We were seated around the dining table celebrating a family birthday. Shortly after everyone left the table, we noted my daughter and a granddaughter were in the living room walking up and down, and also walking in the nearby hallway.
I asked if they were walking off the effects of our lunch and was shown what my family members called “step trackers.” They looked just like ordinary watches but had other abilities unknown at the time by me.
My daughter informed me they feared inaction was not good for personal health, so they were walking to measure this activity level. They each had on a tracker that told them their heart rate, number of calories consumed, number of steps taken, food intake and the like. They sought to improve their health by building a healthy lifestyle and using the watches to help them monitor their activity. My granddaughter advised me that these watches probably were not Fitbits, considered the best, but served their purpose for around $50 each. Fitbits recorded all the individual’s activity and advised of exercise modes. Battery life was considered good, and the alarm was not loud and noisy but rather a kind of quiet vibration. Actually, the step tracker was considered like a smartphone, and it was waterproof.

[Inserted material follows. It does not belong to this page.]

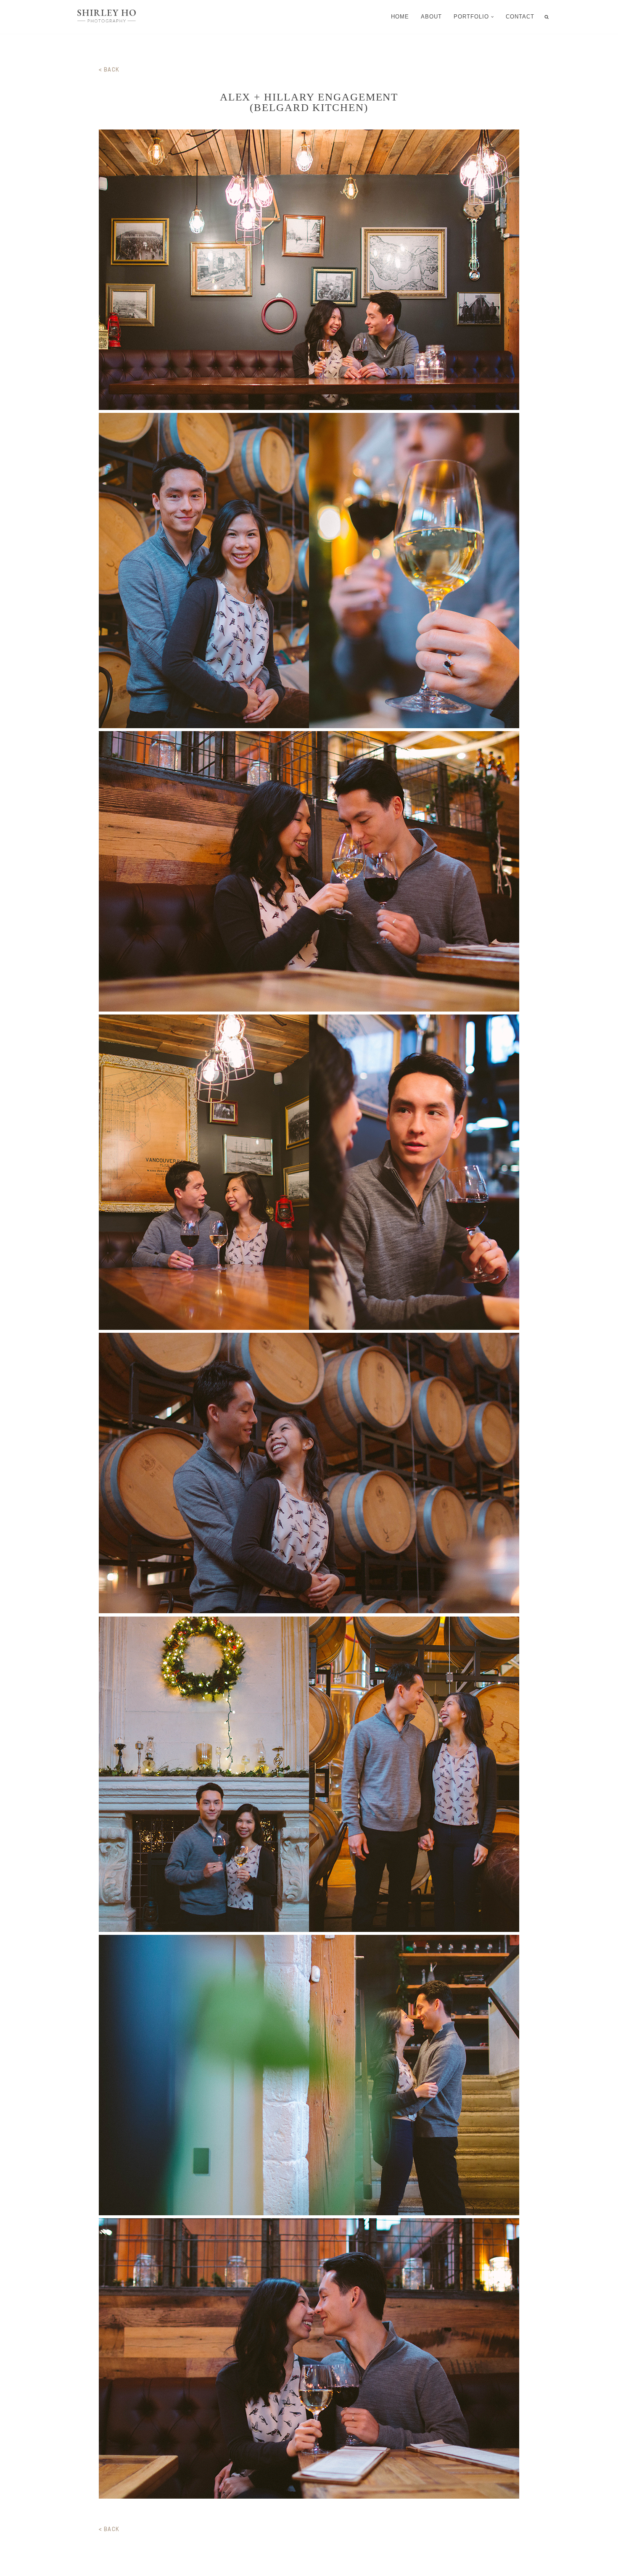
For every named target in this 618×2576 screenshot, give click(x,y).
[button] (492, 17)
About (431, 16)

Frankly, I was impressed by the desire of these young people to measure their physical activity and to lead a more healthy life. I encouraged them to walk anywhere they chose to walk inside or outside the house. Use it or lose it, and they were determined to stay healthy.
My daughter and granddaughter were making regular exercise part of their routine. And the way they were doing it with step counters and in the living room and hallway made it fun and convenient. Exercise was helping their heart health and probably increasing their energy level, among other benefits.
To me, it looked like something to encourage and to support. I expressed my approval with a thumbs up.